Retype exactly the stretch of lines that begins at the line containing "Screen dimensions: 1512x790" and ends at the last line of the data, with no other lines.

(Beginning of Data provided)

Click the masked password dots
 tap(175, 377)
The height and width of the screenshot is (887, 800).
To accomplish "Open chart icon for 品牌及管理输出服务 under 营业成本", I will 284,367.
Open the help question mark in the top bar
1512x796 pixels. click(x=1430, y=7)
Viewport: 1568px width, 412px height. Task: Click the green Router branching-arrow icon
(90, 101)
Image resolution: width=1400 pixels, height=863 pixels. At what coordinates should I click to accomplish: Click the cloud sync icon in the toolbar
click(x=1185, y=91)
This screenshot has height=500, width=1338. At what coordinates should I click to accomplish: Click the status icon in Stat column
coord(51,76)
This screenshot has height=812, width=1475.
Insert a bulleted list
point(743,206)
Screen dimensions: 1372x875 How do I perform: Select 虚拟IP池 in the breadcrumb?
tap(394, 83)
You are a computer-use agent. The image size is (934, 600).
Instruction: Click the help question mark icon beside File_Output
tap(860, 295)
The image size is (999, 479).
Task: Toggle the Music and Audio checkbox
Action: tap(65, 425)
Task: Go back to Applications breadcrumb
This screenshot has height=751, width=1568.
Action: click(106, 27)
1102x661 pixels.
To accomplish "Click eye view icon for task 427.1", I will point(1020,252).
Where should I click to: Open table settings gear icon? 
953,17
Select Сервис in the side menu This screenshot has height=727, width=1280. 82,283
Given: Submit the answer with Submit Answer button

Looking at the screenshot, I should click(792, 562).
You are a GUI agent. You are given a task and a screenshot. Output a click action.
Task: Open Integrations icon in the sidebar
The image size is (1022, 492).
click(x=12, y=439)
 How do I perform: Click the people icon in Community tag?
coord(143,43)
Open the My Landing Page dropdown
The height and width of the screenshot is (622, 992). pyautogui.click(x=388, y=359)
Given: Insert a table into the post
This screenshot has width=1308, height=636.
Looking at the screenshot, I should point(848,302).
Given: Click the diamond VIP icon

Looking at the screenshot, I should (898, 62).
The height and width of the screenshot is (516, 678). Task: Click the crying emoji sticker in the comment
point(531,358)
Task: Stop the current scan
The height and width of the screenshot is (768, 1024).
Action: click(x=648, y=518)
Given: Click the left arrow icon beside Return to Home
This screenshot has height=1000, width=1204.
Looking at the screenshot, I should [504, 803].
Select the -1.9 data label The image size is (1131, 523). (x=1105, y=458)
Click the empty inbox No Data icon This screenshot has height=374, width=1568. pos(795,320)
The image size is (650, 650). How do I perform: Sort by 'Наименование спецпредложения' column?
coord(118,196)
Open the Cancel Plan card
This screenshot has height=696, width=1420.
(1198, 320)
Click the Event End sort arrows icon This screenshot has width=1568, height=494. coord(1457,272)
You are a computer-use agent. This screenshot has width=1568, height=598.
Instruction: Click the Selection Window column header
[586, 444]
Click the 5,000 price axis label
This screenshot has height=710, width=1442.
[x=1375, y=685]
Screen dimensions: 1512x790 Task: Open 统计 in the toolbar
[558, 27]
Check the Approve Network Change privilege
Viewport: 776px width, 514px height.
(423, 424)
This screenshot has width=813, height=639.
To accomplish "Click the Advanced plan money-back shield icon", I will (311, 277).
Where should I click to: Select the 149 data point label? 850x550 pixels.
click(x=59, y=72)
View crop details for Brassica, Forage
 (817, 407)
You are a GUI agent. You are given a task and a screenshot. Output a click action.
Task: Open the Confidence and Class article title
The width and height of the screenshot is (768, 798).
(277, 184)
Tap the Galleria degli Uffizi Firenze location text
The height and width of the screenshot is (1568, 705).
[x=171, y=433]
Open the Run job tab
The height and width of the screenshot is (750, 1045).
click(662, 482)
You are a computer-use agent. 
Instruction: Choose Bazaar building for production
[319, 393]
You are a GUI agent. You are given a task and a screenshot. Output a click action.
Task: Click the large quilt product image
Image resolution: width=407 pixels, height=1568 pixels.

(End of Data provided)

#### Worked solution:
Screen dimensions: 1512x790 Task: Open 统计 in the toolbar
[558, 27]
Check the Approve Network Change privilege
Viewport: 776px width, 514px height.
(423, 424)
This screenshot has width=813, height=639.
To accomplish "Click the Advanced plan money-back shield icon", I will (311, 277).
Where should I click to: Select the 149 data point label? 850x550 pixels.
click(x=59, y=72)
View crop details for Brassica, Forage
 (817, 407)
You are a GUI agent. You are given a task and a screenshot. Output a click action.
Task: Open the Confidence and Class article title
The width and height of the screenshot is (768, 798).
(277, 184)
Tap the Galleria degli Uffizi Firenze location text
The height and width of the screenshot is (1568, 705).
[x=171, y=433]
Open the Run job tab
The height and width of the screenshot is (750, 1045).
click(662, 482)
You are a computer-use agent. 
Instruction: Choose Bazaar building for production
[319, 393]
You are a GUI agent. You are given a task and a screenshot. Output a click action.
Task: Click the large quilt product image
Image resolution: width=407 pixels, height=1568 pixels.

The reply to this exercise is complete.